- Supplied information

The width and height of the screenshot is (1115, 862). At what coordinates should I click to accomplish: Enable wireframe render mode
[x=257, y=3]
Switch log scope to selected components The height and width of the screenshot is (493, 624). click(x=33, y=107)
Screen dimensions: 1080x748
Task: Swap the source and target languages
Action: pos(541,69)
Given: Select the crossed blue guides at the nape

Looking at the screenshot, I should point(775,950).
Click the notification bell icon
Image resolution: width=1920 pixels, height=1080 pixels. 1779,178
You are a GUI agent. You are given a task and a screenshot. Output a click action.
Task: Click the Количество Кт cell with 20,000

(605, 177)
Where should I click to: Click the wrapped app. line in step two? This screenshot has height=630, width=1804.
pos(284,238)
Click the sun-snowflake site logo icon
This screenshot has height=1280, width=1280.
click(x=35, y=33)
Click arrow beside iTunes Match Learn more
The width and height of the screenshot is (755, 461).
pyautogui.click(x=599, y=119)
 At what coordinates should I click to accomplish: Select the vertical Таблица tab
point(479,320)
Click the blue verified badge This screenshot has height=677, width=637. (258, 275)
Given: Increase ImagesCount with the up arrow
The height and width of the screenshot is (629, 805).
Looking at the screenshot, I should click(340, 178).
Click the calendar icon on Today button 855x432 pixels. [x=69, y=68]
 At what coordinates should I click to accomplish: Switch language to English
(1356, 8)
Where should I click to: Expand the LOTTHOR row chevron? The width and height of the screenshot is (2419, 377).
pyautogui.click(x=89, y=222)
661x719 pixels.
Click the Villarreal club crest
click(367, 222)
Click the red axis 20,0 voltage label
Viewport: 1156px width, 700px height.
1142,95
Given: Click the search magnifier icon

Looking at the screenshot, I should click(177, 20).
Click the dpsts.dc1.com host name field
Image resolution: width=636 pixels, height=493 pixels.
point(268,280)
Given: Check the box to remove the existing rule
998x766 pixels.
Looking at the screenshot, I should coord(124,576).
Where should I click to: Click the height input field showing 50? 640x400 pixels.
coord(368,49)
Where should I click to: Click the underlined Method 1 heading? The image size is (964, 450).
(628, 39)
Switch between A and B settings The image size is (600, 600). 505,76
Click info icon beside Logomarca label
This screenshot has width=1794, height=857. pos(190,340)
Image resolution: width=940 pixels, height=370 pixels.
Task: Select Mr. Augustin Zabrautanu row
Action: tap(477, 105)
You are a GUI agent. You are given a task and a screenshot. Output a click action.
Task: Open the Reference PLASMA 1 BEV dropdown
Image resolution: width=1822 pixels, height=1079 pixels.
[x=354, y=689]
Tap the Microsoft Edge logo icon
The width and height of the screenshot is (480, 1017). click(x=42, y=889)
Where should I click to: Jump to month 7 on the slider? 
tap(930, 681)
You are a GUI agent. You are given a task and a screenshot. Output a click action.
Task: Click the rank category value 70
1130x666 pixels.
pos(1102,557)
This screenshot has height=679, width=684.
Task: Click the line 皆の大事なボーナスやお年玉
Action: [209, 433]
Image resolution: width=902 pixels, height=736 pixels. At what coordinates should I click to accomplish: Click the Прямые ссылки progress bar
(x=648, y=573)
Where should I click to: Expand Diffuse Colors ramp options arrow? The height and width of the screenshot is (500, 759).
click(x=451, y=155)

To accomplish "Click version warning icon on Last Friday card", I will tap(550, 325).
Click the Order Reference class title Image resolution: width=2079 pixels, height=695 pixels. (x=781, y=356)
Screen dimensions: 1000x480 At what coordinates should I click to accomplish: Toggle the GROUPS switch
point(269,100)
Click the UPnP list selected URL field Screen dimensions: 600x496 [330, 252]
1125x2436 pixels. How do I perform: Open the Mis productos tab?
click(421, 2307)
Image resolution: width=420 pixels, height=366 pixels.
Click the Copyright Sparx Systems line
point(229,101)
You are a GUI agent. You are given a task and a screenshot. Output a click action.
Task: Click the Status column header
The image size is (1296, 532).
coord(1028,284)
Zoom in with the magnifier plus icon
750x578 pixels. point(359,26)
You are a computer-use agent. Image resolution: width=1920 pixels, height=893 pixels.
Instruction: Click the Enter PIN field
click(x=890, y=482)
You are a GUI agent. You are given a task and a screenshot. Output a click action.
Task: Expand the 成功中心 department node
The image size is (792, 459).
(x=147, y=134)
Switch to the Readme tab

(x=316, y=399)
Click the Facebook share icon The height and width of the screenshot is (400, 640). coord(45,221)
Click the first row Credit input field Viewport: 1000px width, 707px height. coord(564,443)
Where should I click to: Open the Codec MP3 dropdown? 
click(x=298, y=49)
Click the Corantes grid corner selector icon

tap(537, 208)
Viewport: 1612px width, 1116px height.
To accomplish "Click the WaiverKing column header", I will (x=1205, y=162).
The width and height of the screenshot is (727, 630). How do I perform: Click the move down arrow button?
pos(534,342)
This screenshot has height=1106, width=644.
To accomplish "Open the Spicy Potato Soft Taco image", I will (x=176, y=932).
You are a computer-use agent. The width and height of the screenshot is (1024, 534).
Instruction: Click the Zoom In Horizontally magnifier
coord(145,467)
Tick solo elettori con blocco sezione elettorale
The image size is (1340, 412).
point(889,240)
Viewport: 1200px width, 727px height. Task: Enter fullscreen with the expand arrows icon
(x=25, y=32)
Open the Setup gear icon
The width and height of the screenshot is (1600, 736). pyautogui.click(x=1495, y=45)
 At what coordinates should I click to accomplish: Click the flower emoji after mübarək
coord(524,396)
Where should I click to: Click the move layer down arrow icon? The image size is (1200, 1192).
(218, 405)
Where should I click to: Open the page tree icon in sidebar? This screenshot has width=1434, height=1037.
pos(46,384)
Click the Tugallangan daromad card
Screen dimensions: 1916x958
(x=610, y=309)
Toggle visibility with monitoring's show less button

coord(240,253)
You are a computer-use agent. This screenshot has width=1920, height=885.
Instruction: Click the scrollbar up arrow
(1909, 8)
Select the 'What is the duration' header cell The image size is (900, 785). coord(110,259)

- Task instructions
Copy every record exactly, with nothing added or dropped.

- Final answer
The width and height of the screenshot is (1115, 862). At what coordinates should I click to accomplish: Enable wireframe render mode
[x=257, y=3]
Switch log scope to selected components The height and width of the screenshot is (493, 624). click(x=33, y=107)
Screen dimensions: 1080x748
Task: Swap the source and target languages
Action: pos(541,69)
Given: Select the crossed blue guides at the nape

Looking at the screenshot, I should point(775,950).
Click the notification bell icon
Image resolution: width=1920 pixels, height=1080 pixels. 1779,178
You are a GUI agent. You are given a task and a screenshot. Output a click action.
Task: Click the Количество Кт cell with 20,000

(605, 177)
Where should I click to: Click the wrapped app. line in step two? This screenshot has height=630, width=1804.
pos(284,238)
Click the sun-snowflake site logo icon
This screenshot has height=1280, width=1280.
click(x=35, y=33)
Click arrow beside iTunes Match Learn more
The width and height of the screenshot is (755, 461).
pyautogui.click(x=599, y=119)
 At what coordinates should I click to accomplish: Select the vertical Таблица tab
point(479,320)
Click the blue verified badge This screenshot has height=677, width=637. (258, 275)
Given: Increase ImagesCount with the up arrow
The height and width of the screenshot is (629, 805).
Looking at the screenshot, I should click(340, 178).
Click the calendar icon on Today button 855x432 pixels. [x=69, y=68]
 At what coordinates should I click to accomplish: Switch language to English
(1356, 8)
Where should I click to: Expand the LOTTHOR row chevron? The width and height of the screenshot is (2419, 377).
pyautogui.click(x=89, y=222)
661x719 pixels.
Click the Villarreal club crest
click(367, 222)
Click the red axis 20,0 voltage label
Viewport: 1156px width, 700px height.
1142,95
Given: Click the search magnifier icon

Looking at the screenshot, I should click(177, 20).
Click the dpsts.dc1.com host name field
Image resolution: width=636 pixels, height=493 pixels.
point(268,280)
Given: Check the box to remove the existing rule
998x766 pixels.
Looking at the screenshot, I should coord(124,576).
Where should I click to: Click the height input field showing 50? 640x400 pixels.
coord(368,49)
Where should I click to: Click the underlined Method 1 heading? The image size is (964, 450).
(628, 39)
Switch between A and B settings The image size is (600, 600). 505,76
Click info icon beside Logomarca label
This screenshot has width=1794, height=857. pos(190,340)
Image resolution: width=940 pixels, height=370 pixels.
Task: Select Mr. Augustin Zabrautanu row
Action: tap(477, 105)
You are a GUI agent. You are given a task and a screenshot. Output a click action.
Task: Open the Reference PLASMA 1 BEV dropdown
Image resolution: width=1822 pixels, height=1079 pixels.
[x=354, y=689]
Tap the Microsoft Edge logo icon
The width and height of the screenshot is (480, 1017). click(x=42, y=889)
Where should I click to: Jump to month 7 on the slider? 
tap(930, 681)
You are a GUI agent. You are given a task and a screenshot. Output a click action.
Task: Click the rank category value 70
1130x666 pixels.
pos(1102,557)
This screenshot has height=679, width=684.
Task: Click the line 皆の大事なボーナスやお年玉
Action: [209, 433]
Image resolution: width=902 pixels, height=736 pixels. At what coordinates should I click to accomplish: Click the Прямые ссылки progress bar
(x=648, y=573)
Where should I click to: Expand Diffuse Colors ramp options arrow? The height and width of the screenshot is (500, 759).
click(x=451, y=155)

To accomplish "Click version warning icon on Last Friday card", I will tap(550, 325).
Click the Order Reference class title Image resolution: width=2079 pixels, height=695 pixels. (x=781, y=356)
Screen dimensions: 1000x480 At what coordinates should I click to accomplish: Toggle the GROUPS switch
point(269,100)
Click the UPnP list selected URL field Screen dimensions: 600x496 [330, 252]
1125x2436 pixels. How do I perform: Open the Mis productos tab?
click(421, 2307)
Image resolution: width=420 pixels, height=366 pixels.
Click the Copyright Sparx Systems line
point(229,101)
You are a GUI agent. You are given a task and a screenshot. Output a click action.
Task: Click the Status column header
The image size is (1296, 532).
coord(1028,284)
Zoom in with the magnifier plus icon
750x578 pixels. point(359,26)
You are a computer-use agent. Image resolution: width=1920 pixels, height=893 pixels.
Instruction: Click the Enter PIN field
click(x=890, y=482)
You are a GUI agent. You are given a task and a screenshot. Output a click action.
Task: Expand the 成功中心 department node
The image size is (792, 459).
(x=147, y=134)
Switch to the Readme tab

(x=316, y=399)
Click the Facebook share icon The height and width of the screenshot is (400, 640). coord(45,221)
Click the first row Credit input field Viewport: 1000px width, 707px height. coord(564,443)
Where should I click to: Open the Codec MP3 dropdown? 
click(x=298, y=49)
Click the Corantes grid corner selector icon

tap(537, 208)
Viewport: 1612px width, 1116px height.
To accomplish "Click the WaiverKing column header", I will (x=1205, y=162).
The width and height of the screenshot is (727, 630). How do I perform: Click the move down arrow button?
pos(534,342)
This screenshot has height=1106, width=644.
To accomplish "Open the Spicy Potato Soft Taco image", I will (x=176, y=932).
You are a computer-use agent. The width and height of the screenshot is (1024, 534).
Instruction: Click the Zoom In Horizontally magnifier
coord(145,467)
Tick solo elettori con blocco sezione elettorale
The image size is (1340, 412).
point(889,240)
Viewport: 1200px width, 727px height. Task: Enter fullscreen with the expand arrows icon
(x=25, y=32)
Open the Setup gear icon
The width and height of the screenshot is (1600, 736). pyautogui.click(x=1495, y=45)
 At what coordinates should I click to accomplish: Click the flower emoji after mübarək
coord(524,396)
Where should I click to: Click the move layer down arrow icon? The image size is (1200, 1192).
(218, 405)
Where should I click to: Open the page tree icon in sidebar? This screenshot has width=1434, height=1037.
pos(46,384)
Click the Tugallangan daromad card
Screen dimensions: 1916x958
(x=610, y=309)
Toggle visibility with monitoring's show less button

coord(240,253)
You are a computer-use agent. This screenshot has width=1920, height=885.
Instruction: Click the scrollbar up arrow
(1909, 8)
Select the 'What is the duration' header cell The image size is (900, 785). coord(110,259)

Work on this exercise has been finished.